Instructions for the task
Provide an exact copy of the data, excluding the images.

Material provided
[Start of Attachment]

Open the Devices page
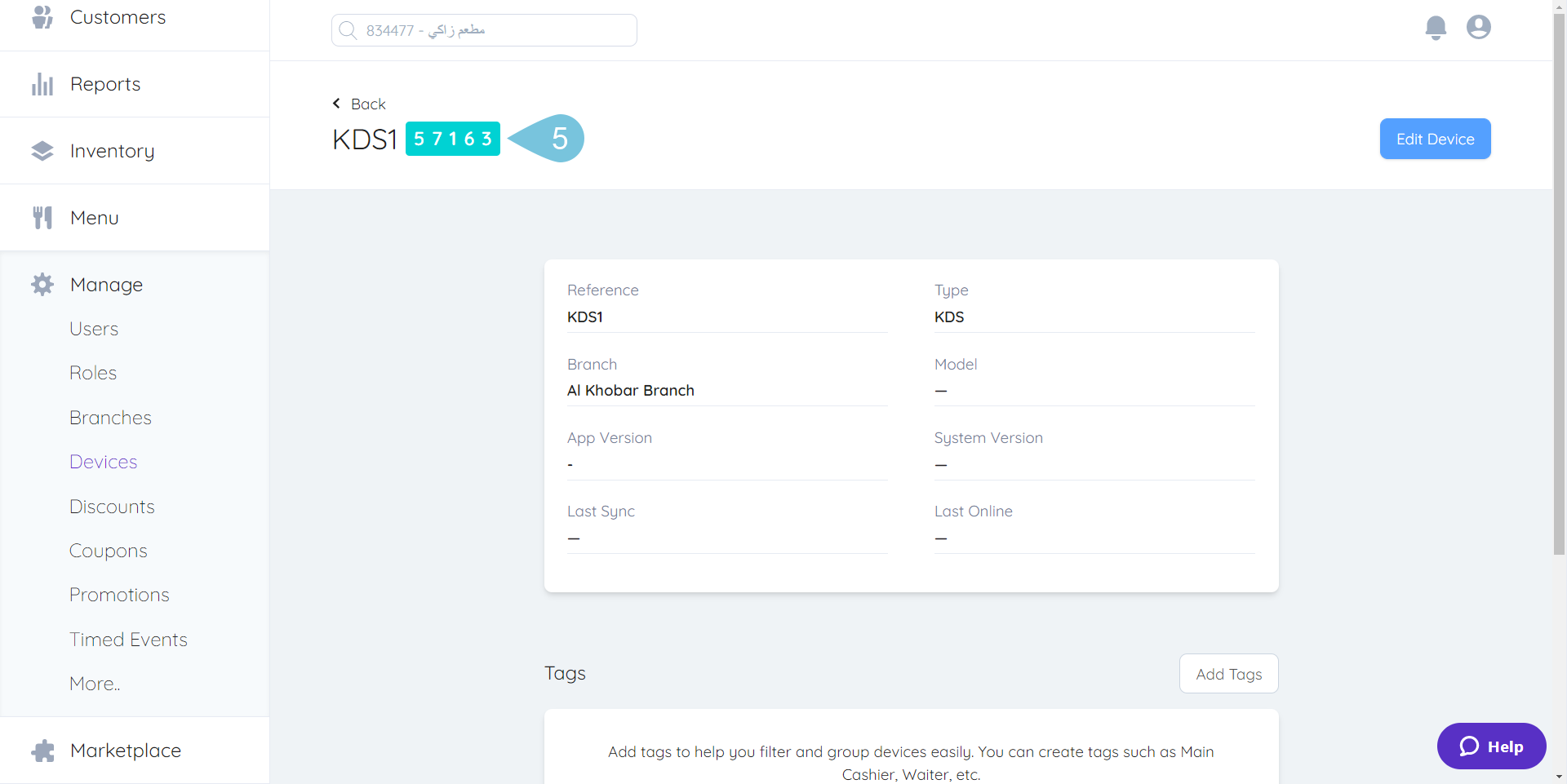Image resolution: width=1567 pixels, height=784 pixels. 103,461
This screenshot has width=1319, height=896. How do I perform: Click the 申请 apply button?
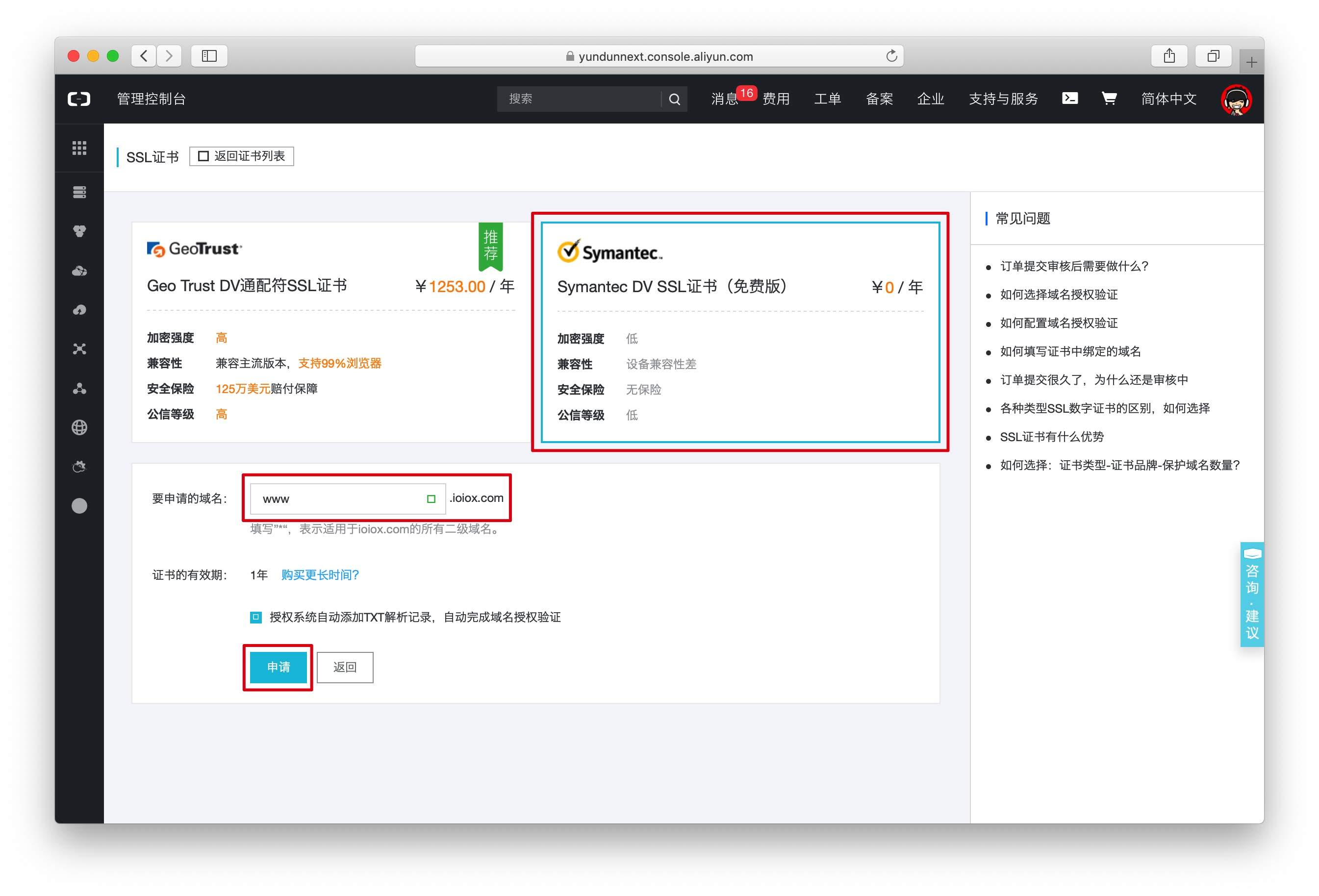tap(278, 667)
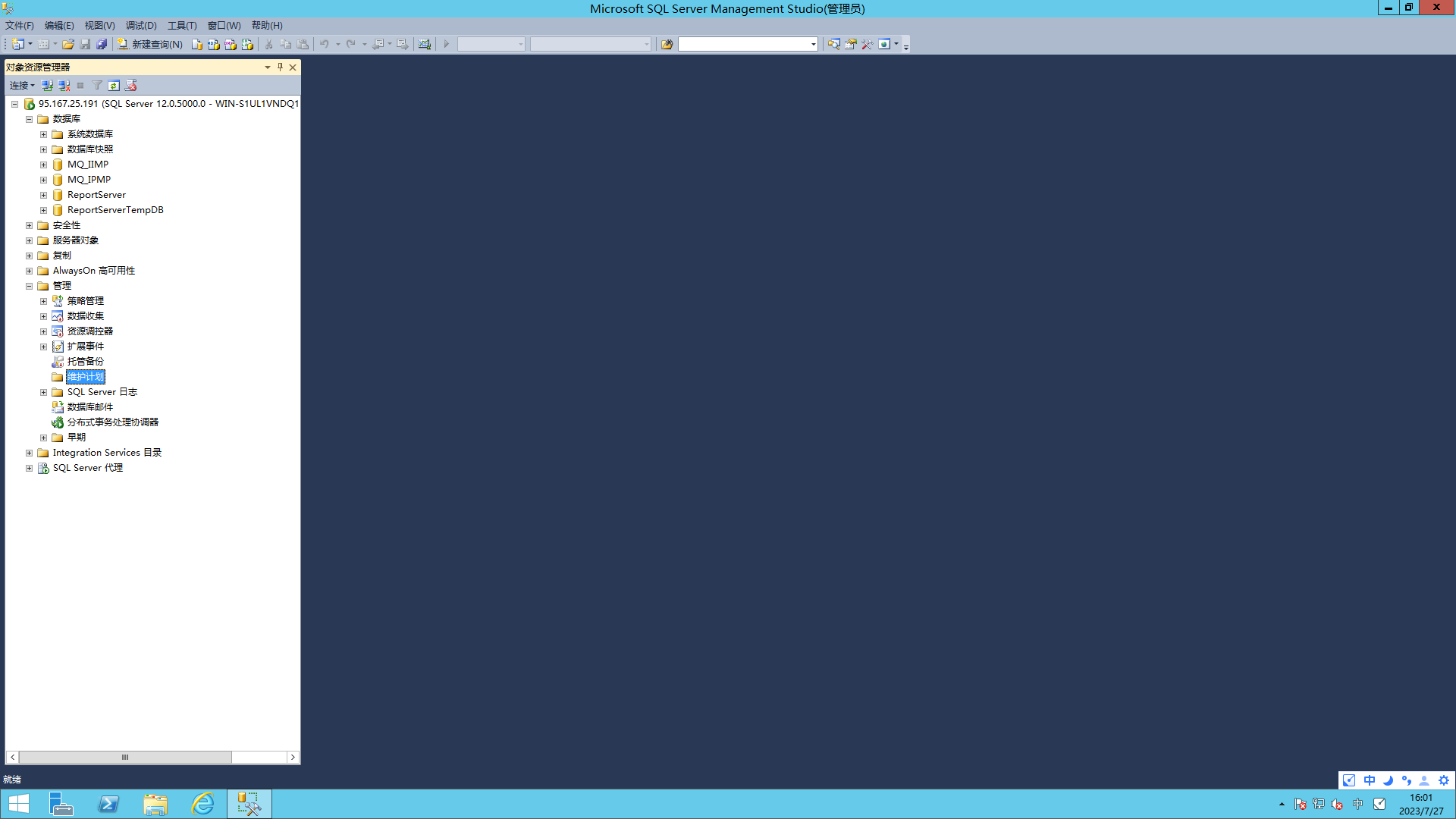Open the Tools menu

pos(181,25)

[End of Attachment]

Answer space
Open the Devices page
Image resolution: width=1567 pixels, height=784 pixels. 103,461
This screenshot has width=1319, height=896. How do I perform: Click the 申请 apply button?
tap(278, 667)
Open the Tools menu

pos(181,25)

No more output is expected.